Name every defender on Canada's Karjala Cup roster whom the article below mentions.

• _ARTICLE_:

⁂

On Thursday, Hockey Canada unveiled its squad for the upcoming Karjala Cup, and many of those participating in the weeklong tournament, which will see most of its games played in Helsinki, were among those who starred during the Tournament of Nikolai Puchkov and Sochi Hockey Open in August.
It almost goes without saying that Canada will be led by a trio of KHL forwards — Wojtek Wolski, Linden Vey and Brandon Kozun — while former longtime NHLers Mason Raymond and Derek Roy will also provide some punch up front.
Vey is arguably the most surprising breakout offensive star in his time overseas thus far. After bouncing between the AHL and NHL for the past four seasons, he has found his groove with Kazakhstan’s Barys Astana and has bolted out to a near league-leading start. In fact, in 26 games, Vey’s five goals and 32 points put him third in league scoring behind Nikita Gusev and Ilya Kovalchuk, the latter pacing the KHL with 34 points. Wolski is also having a tremendous season after coming back from a career-threatening neck injury, registering seven goals and 23 points. And while Kozun’s six goals and 14 points aren’t exactly astonishing totals, he has 38 goals and 105 points in 117 KHL contests over the past two seasons.
As for Raymond and Roy, who have more than 1,200 NHL games between them, they’ll bring a veteran presence to the roster. Raymond has two goals and eight points in 10 games for SC Bern, but he has been dynamite outside of league play. In the Champions League, Raymond has six points and he put up three helpers in two games during the Swiss Cup. Roy, meanwhile, is a near point-per-game player in Sweden one season after putting up decent numbers in the KHL.
On the back end, the Karjala Cup roster has many of the defenders one would have expected given the rosters for the two Russian tournaments. That’s not to say there aren’t surprises, however.
Simon Despres was waived and bought out by the Anaheim Ducks ahead of the season with the belief that multiple concussions would keep him from playing at a high level again. However, Despres has turned heads in the KHL thus far and earned himself a spot on the Canadian roster. In addition, veteran defender Chris Lee, who got his first turn with the Canadian national team at the 2017 World Championship, has also earned his spot. He hasn’t suited up since being cut from Los Angeles Kings’ camp, but he’s set to join Metallurg Magnitogorsk ahead of the tournament.
Meanwhile, Mat Robinson and Maxim Noreau were two no-doubters for the club. Both have consistently been among the best blueliners in their respective leagues over the past few seasons. Noreau, especially, has been a fixture with Team Canada. He has played at three Spengler Cups in the past five years and captained Canada to the title last season.

⁂

• _DATASET EXTRACT_:
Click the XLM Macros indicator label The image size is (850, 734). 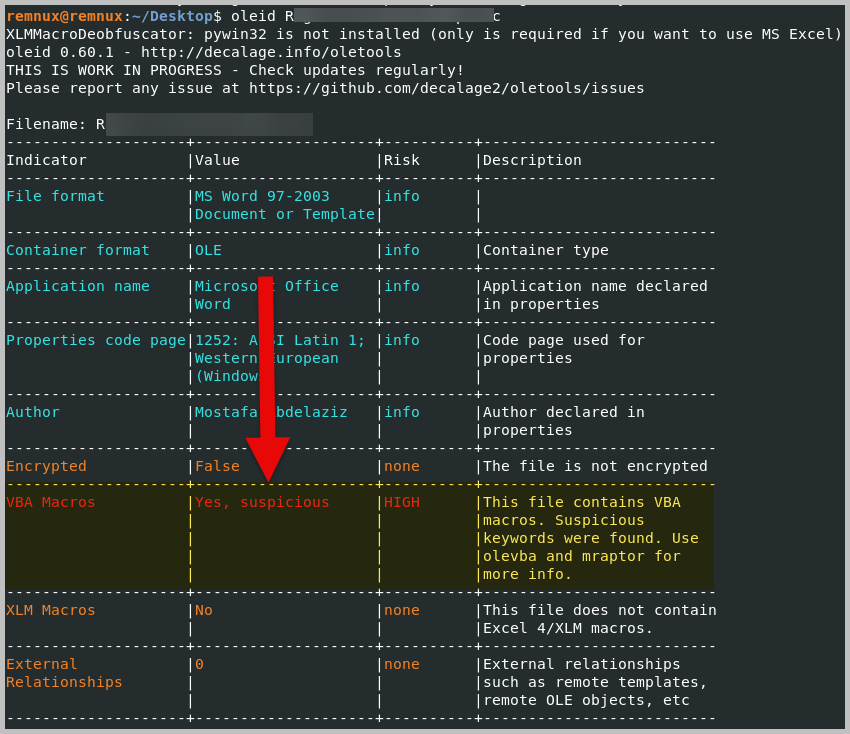[x=51, y=610]
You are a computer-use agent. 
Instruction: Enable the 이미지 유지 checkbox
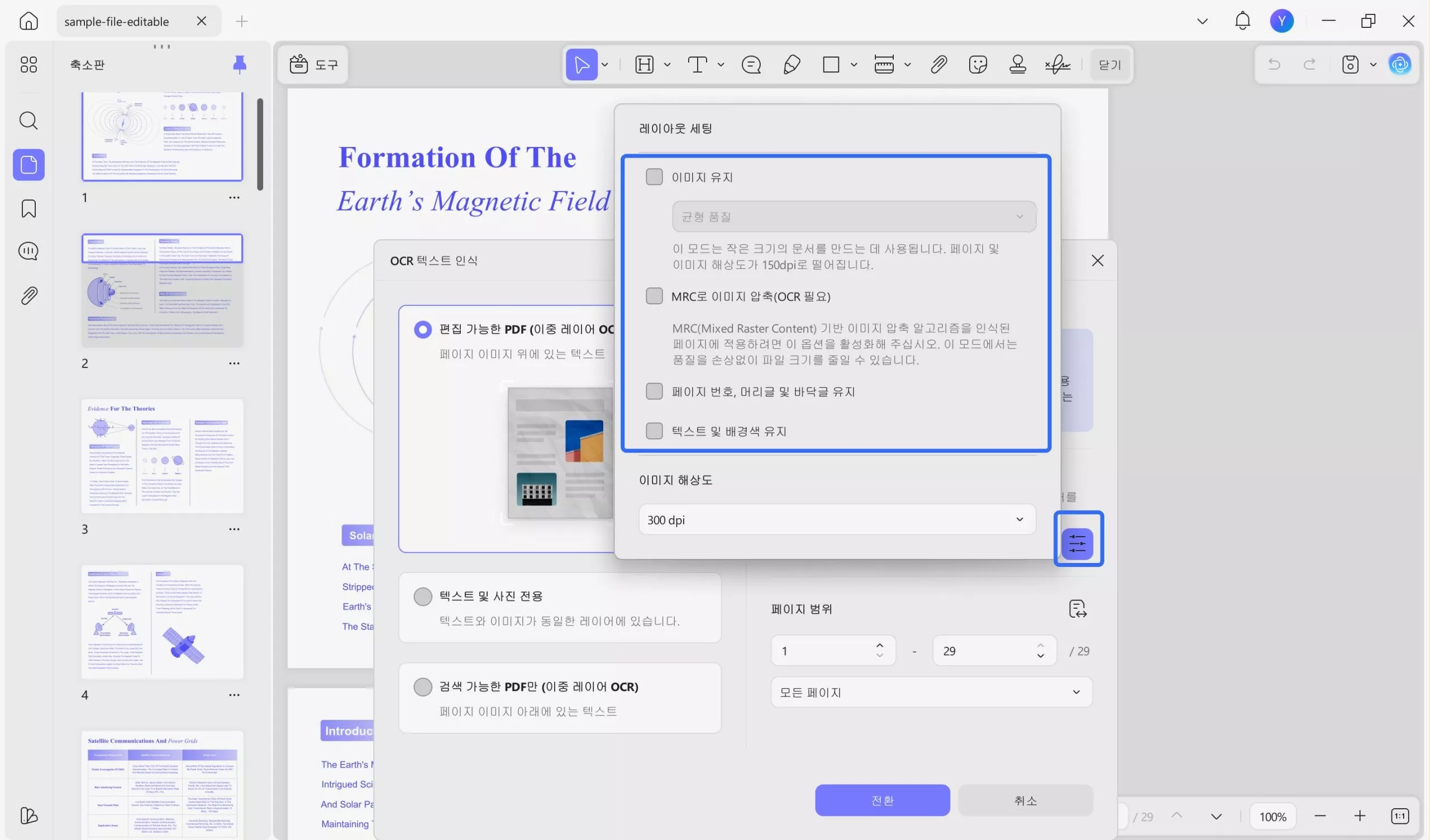point(654,177)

⁂

• _ANSWER FOR THIS EXERCISE_:
Simon Despres, Chris Lee, Mat Robinson, Maxim Noreau